Knowing what all these terms mean and how they figure into buying a new car is important because they allow the buyer to establish the true wholesale cost instead of negotiating higher figures that allow the dealer to make unreasonable profits.
Buying a New Car - Dealer Tricks
Car dealers can be pretty intimidating when you're getting ready to buy a new car. For most people a new car is probably the second biggest purchase you'll make in your lifetime. So I was a bit nervous in the beginning. I figured the dealer would try to pull one over on me because I'm a women (and blonde, don't laugh) so I decided to get some real advice from someone who new what they were talking about. I went to a former car salesman and fortunately for me he had no problem revealing all the secrets the dealers used to manipulate the average person. He told me things that really gave me an edge up on the dealers like how not to let the sales agent out talk me. How to plan through my negotiating before I even enter the dealership. He told me things like...
*Why I shouldn't hide my trade in until we got to negotiating my new car purchase. Sales agents are willing to give on certain aspects of the sale if they know they may be able to make additional cash on your trade-in.
*To get the best deal for your old car you need to sell it yourself to an individual. A lot of people would rather not go to the trouble of placing ads and selling your old car yourself but that's how you are going to get the most money for your trade-in.
*How to get the best financing rate (saved me tons!) Before you even leave the house, find out what your credit score is. Many times the dealer financing is not lowest rate you can get depending on your credit score. So you if know that up front you know what rate you should be accepting.
*How the "no hassle pricing" system works and how it actually makes you pay more. There are many fees that are added on to the price of the vehicle after you agree upon a price. Make sure all the fees are already accounted for when you agree upon a price.
*How to save on new car accessories. These are something that can "negotiated" to complete the sale if you've made your plan before you walk into the dealership.
*What a "documentation fee" is. This is a fee that covers the cost of paperwork and documentation. These fees vary from state to state. So find out whether your state has standardized fees or it is determined by the dealership so that you know what that fee should be.
*The best time of week and year to buy a new car. The best time of week to buy a car is mid-week and the best time of year is toward the end of the year.
*Lifetime Warranties. That's usually only if you own the car and if you've done certain maintenance items by certain dates, etc. etc. etc. so make sure you read the fine print on that "Lifetime Warranty".

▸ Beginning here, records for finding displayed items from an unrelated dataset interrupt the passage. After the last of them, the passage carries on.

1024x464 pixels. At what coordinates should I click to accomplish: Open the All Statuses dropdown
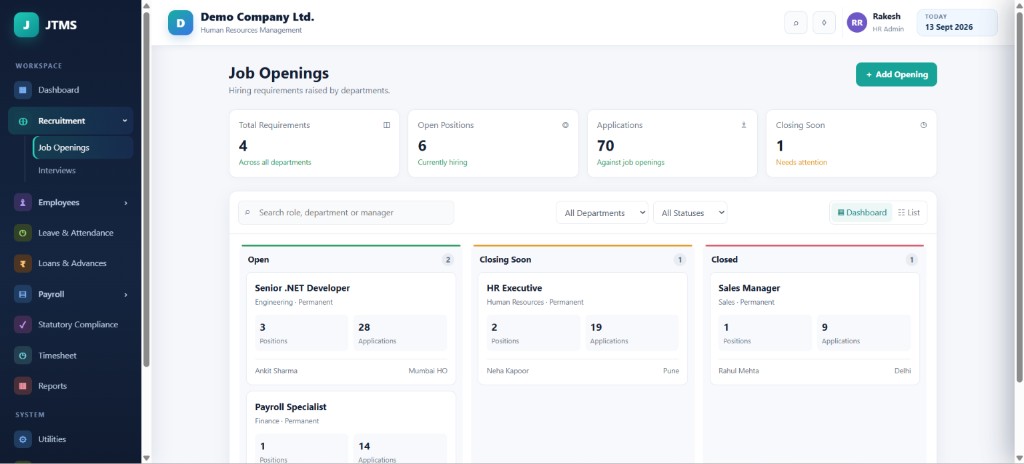tap(690, 212)
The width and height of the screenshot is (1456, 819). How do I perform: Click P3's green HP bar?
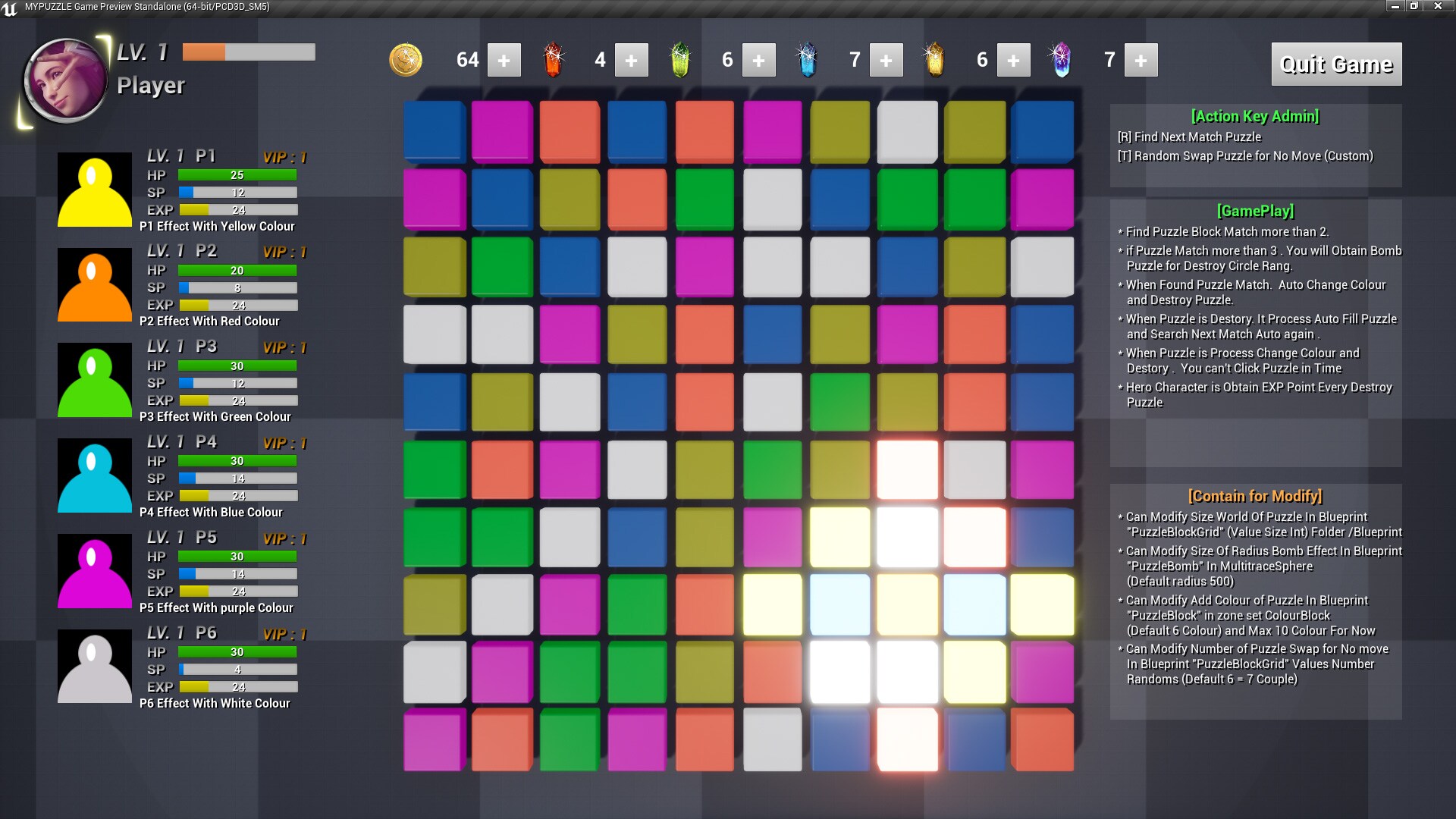[x=237, y=366]
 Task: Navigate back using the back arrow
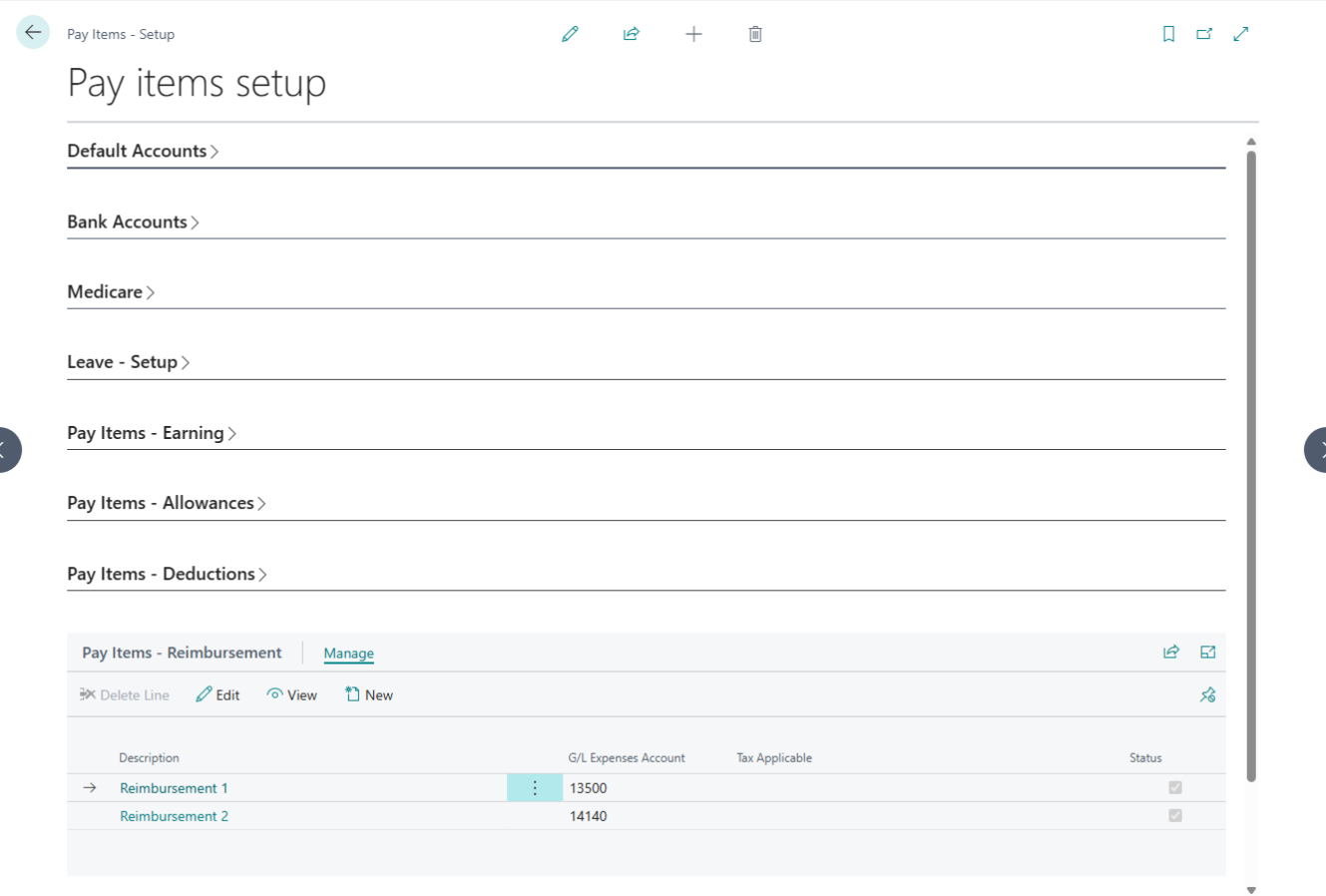pyautogui.click(x=33, y=32)
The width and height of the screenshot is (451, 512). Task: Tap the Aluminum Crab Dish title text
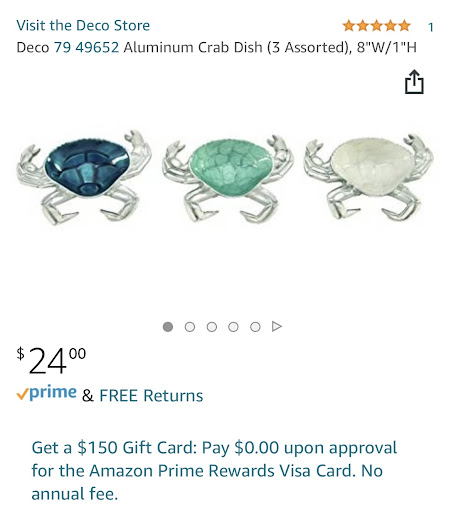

You can also limit the time you have to spend at the dealership by using the internet to research the kind of car you want. You'll save time, energy and money once you become comfortable using online buying resources that most dealerships have available. The world wide web is a great place to help you easily determine what you want, the features that you want on your new car, where you can find it, and what you should expect to pay for it. You no longer have to deal with high pressure auto dealers. You can actually get the dealers competing for your business before you ever leave home!
So if you're looking for new car buying advice do your homework before you ever enter the dealership. You'll be glad you did!